Given data Block Start
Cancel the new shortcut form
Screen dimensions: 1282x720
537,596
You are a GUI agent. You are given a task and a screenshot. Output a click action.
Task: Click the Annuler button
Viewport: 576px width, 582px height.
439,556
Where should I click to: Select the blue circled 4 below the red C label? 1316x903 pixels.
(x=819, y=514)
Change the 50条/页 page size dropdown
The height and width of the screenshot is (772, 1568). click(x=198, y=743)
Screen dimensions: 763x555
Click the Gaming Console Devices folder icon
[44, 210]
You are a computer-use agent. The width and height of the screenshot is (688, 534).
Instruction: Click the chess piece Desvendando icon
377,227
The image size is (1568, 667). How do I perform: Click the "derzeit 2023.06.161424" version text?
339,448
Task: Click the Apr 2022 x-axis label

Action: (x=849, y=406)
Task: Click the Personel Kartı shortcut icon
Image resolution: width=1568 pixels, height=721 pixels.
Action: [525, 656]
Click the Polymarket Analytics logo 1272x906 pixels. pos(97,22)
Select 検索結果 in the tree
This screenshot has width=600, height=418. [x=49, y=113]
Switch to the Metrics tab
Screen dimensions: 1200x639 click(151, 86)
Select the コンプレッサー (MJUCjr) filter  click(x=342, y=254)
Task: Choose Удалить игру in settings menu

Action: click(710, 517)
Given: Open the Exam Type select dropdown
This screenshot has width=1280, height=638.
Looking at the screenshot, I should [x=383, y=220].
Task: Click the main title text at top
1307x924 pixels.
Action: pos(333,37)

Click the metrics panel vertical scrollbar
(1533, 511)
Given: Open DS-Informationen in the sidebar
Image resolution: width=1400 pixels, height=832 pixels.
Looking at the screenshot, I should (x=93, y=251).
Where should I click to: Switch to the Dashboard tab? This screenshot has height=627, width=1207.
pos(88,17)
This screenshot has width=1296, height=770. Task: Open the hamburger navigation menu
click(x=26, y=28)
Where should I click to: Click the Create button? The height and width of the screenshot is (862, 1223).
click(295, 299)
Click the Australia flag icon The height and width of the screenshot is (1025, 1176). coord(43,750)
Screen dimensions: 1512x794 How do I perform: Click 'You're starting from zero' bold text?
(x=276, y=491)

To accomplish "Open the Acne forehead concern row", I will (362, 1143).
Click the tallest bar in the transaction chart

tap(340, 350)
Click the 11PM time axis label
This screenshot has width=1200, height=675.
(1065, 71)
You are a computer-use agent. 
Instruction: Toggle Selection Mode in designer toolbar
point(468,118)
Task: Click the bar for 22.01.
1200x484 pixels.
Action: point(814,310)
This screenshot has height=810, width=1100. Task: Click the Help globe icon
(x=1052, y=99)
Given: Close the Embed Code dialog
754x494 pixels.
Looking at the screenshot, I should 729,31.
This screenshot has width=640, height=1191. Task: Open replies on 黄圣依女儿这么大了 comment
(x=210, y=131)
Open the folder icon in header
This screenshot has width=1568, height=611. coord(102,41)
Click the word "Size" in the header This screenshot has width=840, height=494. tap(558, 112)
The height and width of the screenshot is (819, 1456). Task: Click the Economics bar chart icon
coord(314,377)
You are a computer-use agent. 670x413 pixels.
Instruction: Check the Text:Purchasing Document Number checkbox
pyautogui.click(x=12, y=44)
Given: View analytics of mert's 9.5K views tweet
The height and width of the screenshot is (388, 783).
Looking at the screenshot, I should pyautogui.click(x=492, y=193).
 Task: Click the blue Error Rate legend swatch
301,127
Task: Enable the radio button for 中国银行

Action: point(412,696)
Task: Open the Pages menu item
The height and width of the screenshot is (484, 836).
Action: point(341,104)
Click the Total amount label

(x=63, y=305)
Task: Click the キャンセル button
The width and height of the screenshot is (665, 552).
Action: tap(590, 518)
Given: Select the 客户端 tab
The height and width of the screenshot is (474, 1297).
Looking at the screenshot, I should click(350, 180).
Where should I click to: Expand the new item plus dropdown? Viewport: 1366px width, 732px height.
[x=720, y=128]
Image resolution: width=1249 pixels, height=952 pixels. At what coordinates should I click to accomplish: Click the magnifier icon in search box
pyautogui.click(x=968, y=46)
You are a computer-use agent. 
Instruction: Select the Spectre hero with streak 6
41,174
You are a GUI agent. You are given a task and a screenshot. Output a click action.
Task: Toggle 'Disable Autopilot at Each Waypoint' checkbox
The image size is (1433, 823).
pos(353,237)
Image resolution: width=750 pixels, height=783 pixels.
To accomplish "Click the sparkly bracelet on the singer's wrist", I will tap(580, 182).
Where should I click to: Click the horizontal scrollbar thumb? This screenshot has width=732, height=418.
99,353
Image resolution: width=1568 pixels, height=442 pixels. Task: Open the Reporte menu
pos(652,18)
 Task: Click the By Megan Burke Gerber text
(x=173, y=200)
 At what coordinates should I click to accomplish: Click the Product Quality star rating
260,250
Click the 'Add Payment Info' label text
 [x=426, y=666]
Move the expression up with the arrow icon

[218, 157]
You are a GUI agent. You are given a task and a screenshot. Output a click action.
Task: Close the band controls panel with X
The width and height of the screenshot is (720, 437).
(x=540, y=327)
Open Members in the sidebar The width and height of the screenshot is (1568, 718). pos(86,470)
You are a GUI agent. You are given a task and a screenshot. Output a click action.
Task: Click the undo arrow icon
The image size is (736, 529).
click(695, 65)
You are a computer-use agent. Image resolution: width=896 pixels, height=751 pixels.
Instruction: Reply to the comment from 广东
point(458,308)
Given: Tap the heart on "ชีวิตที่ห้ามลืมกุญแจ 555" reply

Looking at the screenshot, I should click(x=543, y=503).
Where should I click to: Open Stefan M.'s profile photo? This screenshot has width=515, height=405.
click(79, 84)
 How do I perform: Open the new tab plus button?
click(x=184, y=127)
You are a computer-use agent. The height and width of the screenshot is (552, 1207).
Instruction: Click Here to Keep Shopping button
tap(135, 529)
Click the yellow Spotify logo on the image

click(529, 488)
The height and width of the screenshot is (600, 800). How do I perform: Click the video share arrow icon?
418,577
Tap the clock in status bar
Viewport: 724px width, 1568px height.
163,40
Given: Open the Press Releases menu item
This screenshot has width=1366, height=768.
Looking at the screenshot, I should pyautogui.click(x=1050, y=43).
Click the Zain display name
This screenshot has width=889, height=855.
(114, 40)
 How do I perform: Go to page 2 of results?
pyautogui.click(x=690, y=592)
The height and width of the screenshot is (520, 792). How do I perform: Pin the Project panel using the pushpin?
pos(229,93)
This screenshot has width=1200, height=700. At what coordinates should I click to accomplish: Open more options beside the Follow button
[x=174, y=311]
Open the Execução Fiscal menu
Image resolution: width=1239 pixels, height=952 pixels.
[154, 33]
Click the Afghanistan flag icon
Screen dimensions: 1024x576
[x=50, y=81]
Given data Block End
What is expected >>
Retype the entries above exactly as they appear.

Expected answer >>
Cancel the new shortcut form
Screen dimensions: 1282x720
537,596
You are a GUI agent. You are given a task and a screenshot. Output a click action.
Task: Click the Annuler button
Viewport: 576px width, 582px height.
439,556
Where should I click to: Select the blue circled 4 below the red C label? 1316x903 pixels.
(x=819, y=514)
Change the 50条/页 page size dropdown
The height and width of the screenshot is (772, 1568). click(x=198, y=743)
Screen dimensions: 763x555
Click the Gaming Console Devices folder icon
[44, 210]
You are a computer-use agent. The width and height of the screenshot is (688, 534).
Instruction: Click the chess piece Desvendando icon
377,227
The image size is (1568, 667). How do I perform: Click the "derzeit 2023.06.161424" version text?
339,448
Task: Click the Apr 2022 x-axis label

Action: (x=849, y=406)
Task: Click the Personel Kartı shortcut icon
Image resolution: width=1568 pixels, height=721 pixels.
Action: [525, 656]
Click the Polymarket Analytics logo 1272x906 pixels. pos(97,22)
Select 検索結果 in the tree
This screenshot has width=600, height=418. [x=49, y=113]
Switch to the Metrics tab
Screen dimensions: 1200x639 click(151, 86)
Select the コンプレッサー (MJUCjr) filter  click(x=342, y=254)
Task: Choose Удалить игру in settings menu

Action: click(710, 517)
Given: Open the Exam Type select dropdown
This screenshot has width=1280, height=638.
Looking at the screenshot, I should [x=383, y=220].
Task: Click the main title text at top
1307x924 pixels.
Action: pos(333,37)

Click the metrics panel vertical scrollbar
(1533, 511)
Given: Open DS-Informationen in the sidebar
Image resolution: width=1400 pixels, height=832 pixels.
Looking at the screenshot, I should (x=93, y=251).
Where should I click to: Switch to the Dashboard tab? This screenshot has height=627, width=1207.
pos(88,17)
This screenshot has width=1296, height=770. Task: Open the hamburger navigation menu
click(x=26, y=28)
Where should I click to: Click the Create button? The height and width of the screenshot is (862, 1223).
click(295, 299)
Click the Australia flag icon The height and width of the screenshot is (1025, 1176). coord(43,750)
Screen dimensions: 1512x794 How do I perform: Click 'You're starting from zero' bold text?
(x=276, y=491)

To accomplish "Open the Acne forehead concern row", I will (362, 1143).
Click the tallest bar in the transaction chart

tap(340, 350)
Click the 11PM time axis label
This screenshot has width=1200, height=675.
(1065, 71)
You are a computer-use agent. 
Instruction: Toggle Selection Mode in designer toolbar
point(468,118)
Task: Click the bar for 22.01.
1200x484 pixels.
Action: point(814,310)
This screenshot has height=810, width=1100. Task: Click the Help globe icon
(x=1052, y=99)
Given: Close the Embed Code dialog
754x494 pixels.
Looking at the screenshot, I should 729,31.
This screenshot has width=640, height=1191. Task: Open replies on 黄圣依女儿这么大了 comment
(x=210, y=131)
Open the folder icon in header
This screenshot has width=1568, height=611. coord(102,41)
Click the word "Size" in the header This screenshot has width=840, height=494. tap(558, 112)
The height and width of the screenshot is (819, 1456). Task: Click the Economics bar chart icon
coord(314,377)
You are a computer-use agent. 670x413 pixels.
Instruction: Check the Text:Purchasing Document Number checkbox
pyautogui.click(x=12, y=44)
Given: View analytics of mert's 9.5K views tweet
The height and width of the screenshot is (388, 783).
Looking at the screenshot, I should pyautogui.click(x=492, y=193).
 Task: Click the blue Error Rate legend swatch
301,127
Task: Enable the radio button for 中国银行

Action: point(412,696)
Task: Open the Pages menu item
The height and width of the screenshot is (484, 836).
Action: point(341,104)
Click the Total amount label

(x=63, y=305)
Task: Click the キャンセル button
The width and height of the screenshot is (665, 552).
Action: tap(590, 518)
Given: Select the 客户端 tab
The height and width of the screenshot is (474, 1297).
Looking at the screenshot, I should click(350, 180).
Where should I click to: Expand the new item plus dropdown? Viewport: 1366px width, 732px height.
[x=720, y=128]
Image resolution: width=1249 pixels, height=952 pixels. At what coordinates should I click to accomplish: Click the magnifier icon in search box
pyautogui.click(x=968, y=46)
You are a computer-use agent. 
Instruction: Select the Spectre hero with streak 6
41,174
You are a GUI agent. You are given a task and a screenshot. Output a click action.
Task: Toggle 'Disable Autopilot at Each Waypoint' checkbox
The image size is (1433, 823).
pos(353,237)
Image resolution: width=750 pixels, height=783 pixels.
To accomplish "Click the sparkly bracelet on the singer's wrist", I will tap(580, 182).
Where should I click to: Click the horizontal scrollbar thumb? This screenshot has width=732, height=418.
99,353
Image resolution: width=1568 pixels, height=442 pixels. Task: Open the Reporte menu
pos(652,18)
 Task: Click the By Megan Burke Gerber text
(x=173, y=200)
 At what coordinates should I click to accomplish: Click the Product Quality star rating
260,250
Click the 'Add Payment Info' label text
 [x=426, y=666]
Move the expression up with the arrow icon

[218, 157]
You are a GUI agent. You are given a task and a screenshot. Output a click action.
Task: Close the band controls panel with X
The width and height of the screenshot is (720, 437).
(x=540, y=327)
Open Members in the sidebar The width and height of the screenshot is (1568, 718). pos(86,470)
You are a GUI agent. You are given a task and a screenshot. Output a click action.
Task: Click the undo arrow icon
The image size is (736, 529).
click(695, 65)
You are a computer-use agent. Image resolution: width=896 pixels, height=751 pixels.
Instruction: Reply to the comment from 广东
point(458,308)
Given: Tap the heart on "ชีวิตที่ห้ามลืมกุญแจ 555" reply

Looking at the screenshot, I should click(x=543, y=503).
Where should I click to: Open Stefan M.'s profile photo? This screenshot has width=515, height=405.
click(79, 84)
 How do I perform: Open the new tab plus button?
click(x=184, y=127)
You are a computer-use agent. The height and width of the screenshot is (552, 1207).
Instruction: Click Here to Keep Shopping button
tap(135, 529)
Click the yellow Spotify logo on the image

click(529, 488)
The height and width of the screenshot is (600, 800). How do I perform: Click the video share arrow icon?
418,577
Tap the clock in status bar
Viewport: 724px width, 1568px height.
163,40
Given: Open the Press Releases menu item
This screenshot has width=1366, height=768.
Looking at the screenshot, I should pyautogui.click(x=1050, y=43).
Click the Zain display name
This screenshot has width=889, height=855.
(114, 40)
 How do I perform: Go to page 2 of results?
pyautogui.click(x=690, y=592)
The height and width of the screenshot is (520, 792). How do I perform: Pin the Project panel using the pushpin?
pos(229,93)
This screenshot has width=1200, height=700. At what coordinates should I click to accomplish: Open more options beside the Follow button
[x=174, y=311]
Open the Execução Fiscal menu
Image resolution: width=1239 pixels, height=952 pixels.
[154, 33]
Click the Afghanistan flag icon
Screen dimensions: 1024x576
[x=50, y=81]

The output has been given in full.